0 0
Read Time:7 Minute, 11 Second

by Victoria Howard

Since the onset of harness racing, certain women have made an impact: as trainers, drivers, veterinarians, caretakers, etc.

Undoubtedly, one of the most noted would be the late, great, Bea Farber aka/Queen Bea, who could outdrive most male drivers. When she retired in 1995, she had earnings of $9,094,683. (Remember, this was almost 30 years ago).

Yes, Bea Farber most certainly will be remembered by all as one of the sport’s all-time female superstars.

Farber set the way for women to shine in what was once considered a man’s sport. But that didn’t deter these gutsy, ambitious and innovative women; some who have even been inducted into the Harness Racing Hall of Fame.

For example, Casie Coleman, who was inducted into the Cambridge (Ontario) Sports Hall of Fame.

Though it hasn’t been all smooth sailing, Coleman has defied the odds many times and in many ways.

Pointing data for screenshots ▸
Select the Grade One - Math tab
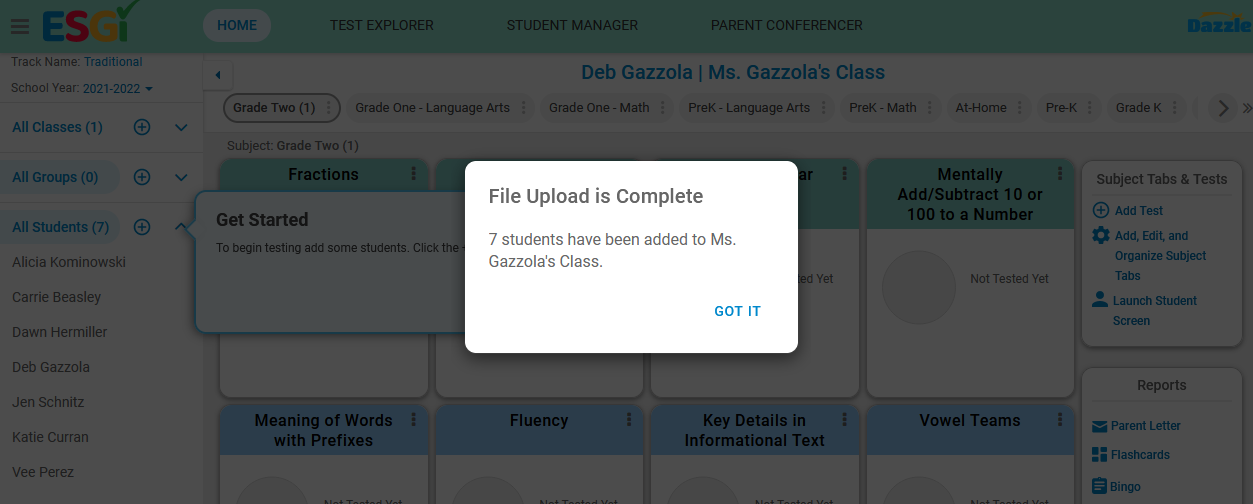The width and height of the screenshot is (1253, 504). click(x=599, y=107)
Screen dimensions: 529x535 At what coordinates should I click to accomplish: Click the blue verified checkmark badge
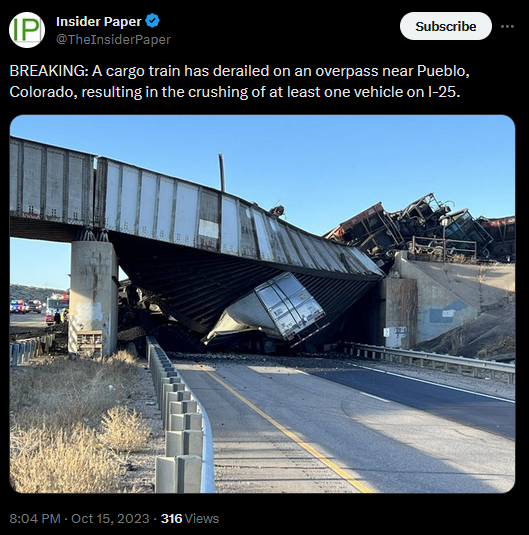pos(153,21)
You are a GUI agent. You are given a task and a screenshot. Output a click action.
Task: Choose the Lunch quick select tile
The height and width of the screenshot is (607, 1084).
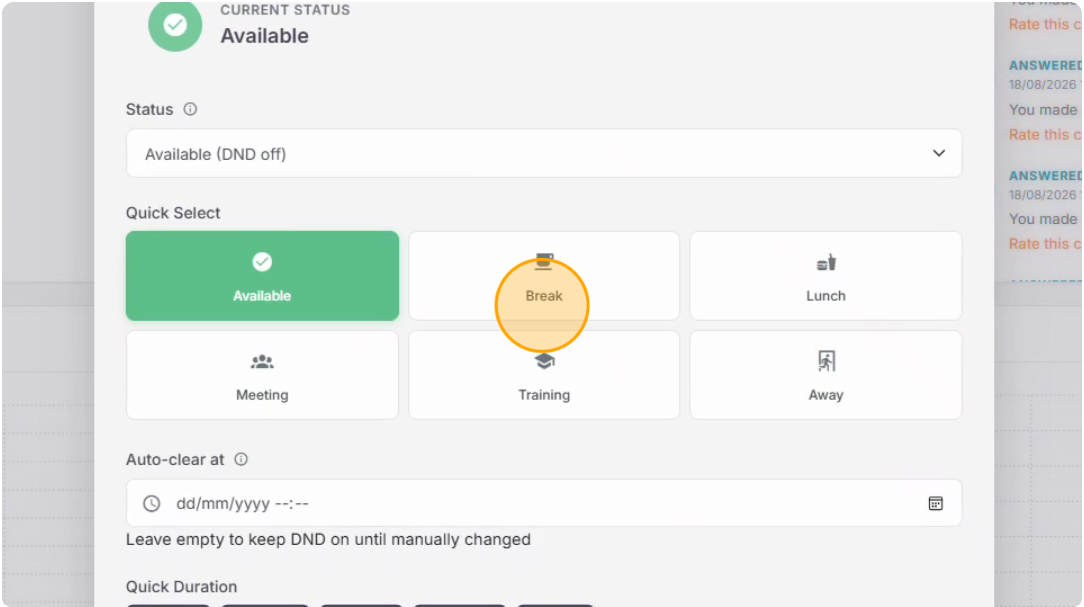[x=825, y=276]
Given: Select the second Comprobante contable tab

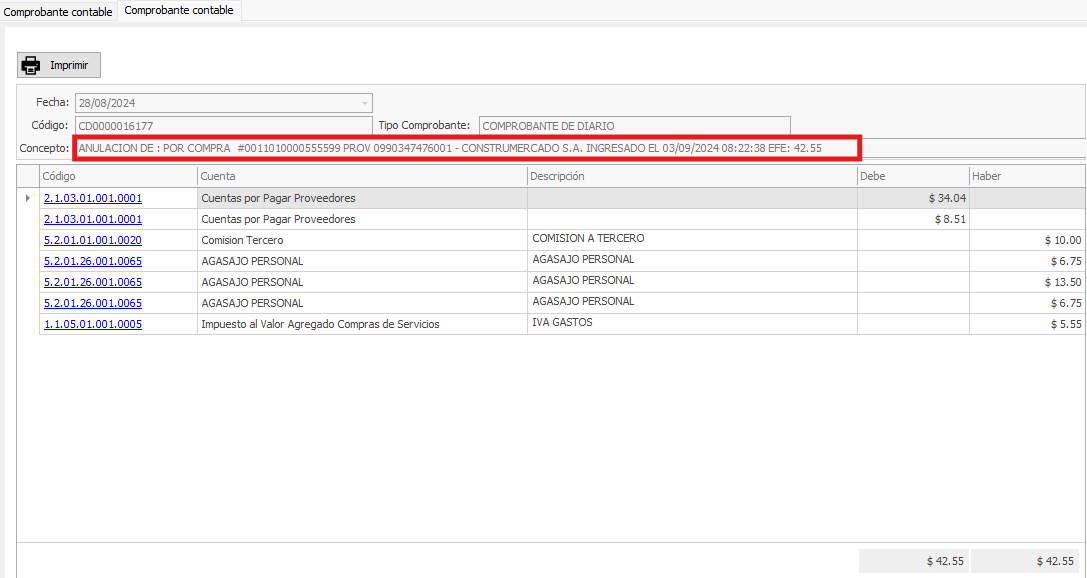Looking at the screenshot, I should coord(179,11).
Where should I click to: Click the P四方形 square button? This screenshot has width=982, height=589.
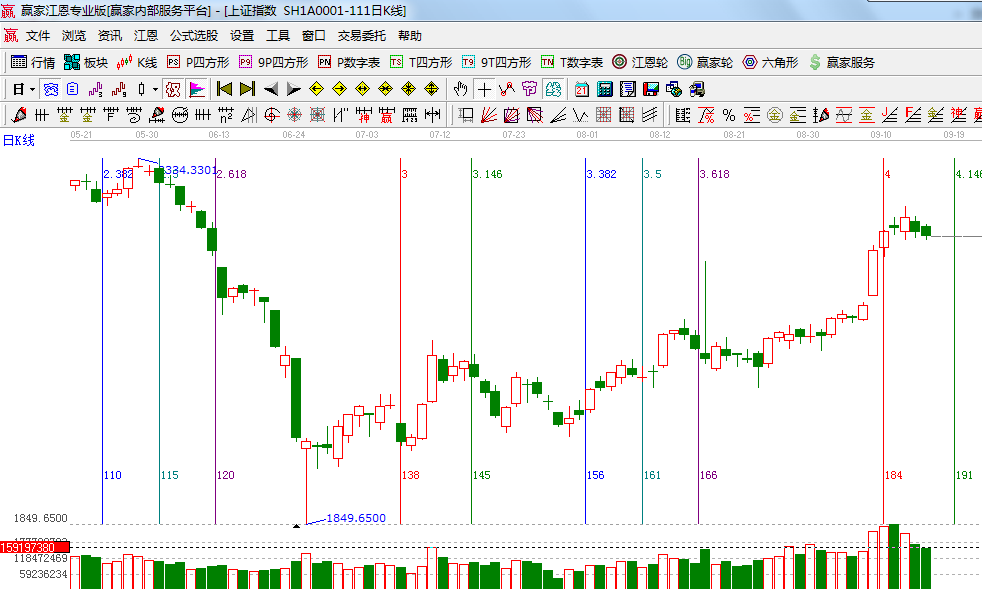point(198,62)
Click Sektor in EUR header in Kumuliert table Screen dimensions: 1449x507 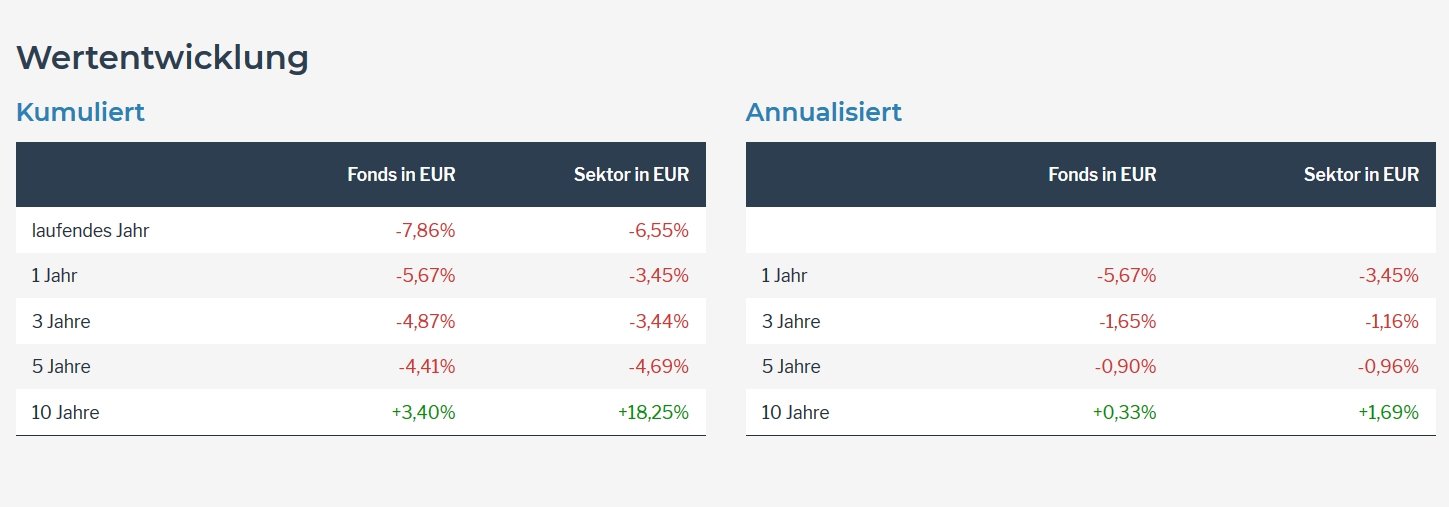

EXERCISE DETAILS ▸ According to the article on women in harness racing, what were Bea Farber's earnings when she retired in 1995? The lines have no connection to the article on women in harness racing.

OUTPUT FOR THIS TASK ▸ $9,094,683